• [SOURCE PASSAGE]:
Detroit medical clinic owner sentenced to 151 months in prison for role in $23 mln Medicare fraud scheme
A Detroit-area medical clinic owner has been sentenced to 151 months in prison for his role in a $23 million Medicare fraud scheme, the Department of Justice (DOJ) and Health and Human Services (HHS) have announced.
Bernice Brown, 56, the owner of Wayne County Therapeutic Inc. (WCT), was sentenced by U.S. District Court Judge Arthur Tarnow in the Eastern District of Michigan to 151 months in prison for committing health care fraud.
Daniel Smorynski, 63, the vice president of WCT, has also been sentenced to 108 months in prison for committing the same crime.
In addition to their prison terms, Brown and Smorynski were sentenced to three years of supervised release and were ordered to pay jointly and severally $6.5 million in restitution.
Brown and Smorynski were convicted by a federal jury earlier this year, following a six-day trial. While Brown was convicted of one count of conspiracy to commit health care fraud and nine counts of health care fraud, Smorynski was convicted of one count of conspiracy to commit health care fraud and five counts of health care fraud. However, Smorynski was acquitted on four counts of health care fraud.
According to evidence presented at trial, WCT, which operated in Livonia, Michigan, purported to specialize in physical and occupational therapy. The evidence at trial established that Brown had purchased from certain third-party contractors fake physical and occupational therapy files that were created by non-enrolled, and in many cases, non-licensed contractor therapists.
And, rather than provide therapy, the contractor therapists paid Medicare beneficiaries cash kickbacks to induce the Medicare beneficiaries to provide their Medicare numbers and to sign false documentation to make it appear as if they had received therapy.
The services reflected in the fictitious files were then billed to Medicare as if WCT therapists had provided the services.
Brown also had instructed her staff to create false documents to add to the fictitious medical files to make it appear that WCT therapists, who were licensed in the state and enrolled with Medicare, had performed the services, when she knew they had not.
Smorynski was in charge of billing at WCT and aided in the submission of claims for services he knew WCT did not provide.
Between October 2002 and September 2006, they submitted around $23.2 million in claims to Medicare for the therapy services that were never actually provided. At that time, Medicare had paid around $6.5 million of those claims.
According to the evidence at trial, Brown and Smorynski had caused WCT to also submit fraudulent claims for psychotherapy services to Medicare.
In January 2006, when the Congress enacted a cap on physical and occupational therapy services to control costs, Brown and Smorynski also launched an effort to lobby against the law by instructing WCT staff to draft letters and petitions to Congress purportedly on behalf of Medicare patients. They then instructed the WCT staff to bill Medicare for their lobbying efforts as psychotherapy evaluations and visits.
In 2006, WCT had billed $493,200 to Medicare for psychotherapy services that were not necessary and not provided, and Medicare had paid approximately $121,921 of those claims.
Since its inception in March 2007, Medicare Fraud Strike Force operations in seven districts have obtained indictments of more than 825 individuals and organizations that collectively have billed the Medicare program for more than $2 billion.

• [DATA EXCERPTS]:
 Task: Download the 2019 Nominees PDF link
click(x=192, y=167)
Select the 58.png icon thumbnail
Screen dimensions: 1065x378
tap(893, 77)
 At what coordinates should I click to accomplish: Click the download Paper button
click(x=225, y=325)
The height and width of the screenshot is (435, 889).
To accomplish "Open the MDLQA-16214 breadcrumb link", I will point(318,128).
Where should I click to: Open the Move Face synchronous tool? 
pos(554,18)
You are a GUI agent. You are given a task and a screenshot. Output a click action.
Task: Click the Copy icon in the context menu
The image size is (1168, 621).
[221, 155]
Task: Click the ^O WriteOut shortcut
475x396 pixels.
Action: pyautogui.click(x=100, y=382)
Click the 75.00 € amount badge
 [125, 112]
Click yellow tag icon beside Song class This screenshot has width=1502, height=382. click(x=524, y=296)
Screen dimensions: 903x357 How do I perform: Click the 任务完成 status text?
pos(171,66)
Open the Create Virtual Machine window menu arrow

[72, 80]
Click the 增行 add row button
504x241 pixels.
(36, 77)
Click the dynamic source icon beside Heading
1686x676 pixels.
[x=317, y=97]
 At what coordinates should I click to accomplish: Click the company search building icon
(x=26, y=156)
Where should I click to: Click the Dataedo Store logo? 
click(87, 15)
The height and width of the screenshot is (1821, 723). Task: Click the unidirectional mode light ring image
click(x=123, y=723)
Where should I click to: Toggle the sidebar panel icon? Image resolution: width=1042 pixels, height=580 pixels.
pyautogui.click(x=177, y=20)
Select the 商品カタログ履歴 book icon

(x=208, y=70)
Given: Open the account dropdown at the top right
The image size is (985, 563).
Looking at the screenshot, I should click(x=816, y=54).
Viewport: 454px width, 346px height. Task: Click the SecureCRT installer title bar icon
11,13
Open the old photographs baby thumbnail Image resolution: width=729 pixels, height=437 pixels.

• [EXERCISE REQUIREMENTS]:
1. In the Medicare fraud article above, copy the passage from "And, rather than" to "did not provide." word for word.
2. Translate this sentence from the Medicare fraud article into Spanish: "Daniel Smorynski, 63, the vice president of WCT, has also been sentenced to 108 months in prison for committing the same crime."

• [EXPECTED RESULTS]:
1.
And, rather than provide therapy, the contractor therapists paid Medicare beneficiaries cash kickbacks to induce the Medicare beneficiaries to provide their Medicare numbers and to sign false documentation to make it appear as if they had received therapy.
The services reflected in the fictitious files were then billed to Medicare as if WCT therapists had provided the services.
Brown also had instructed her staff to create false documents to add to the fictitious medical files to make it appear that WCT therapists, who were licensed in the state and enrolled with Medicare, had performed the services, when she knew they had not.
Smorynski was in charge of billing at WCT and aided in the submission of claims for services he knew WCT did not provide.

2. Daniel Smorynski, de 63 años, vicepresidente de WCT, también ha sido condenado a 108 meses de prisión por cometer el mismo delito.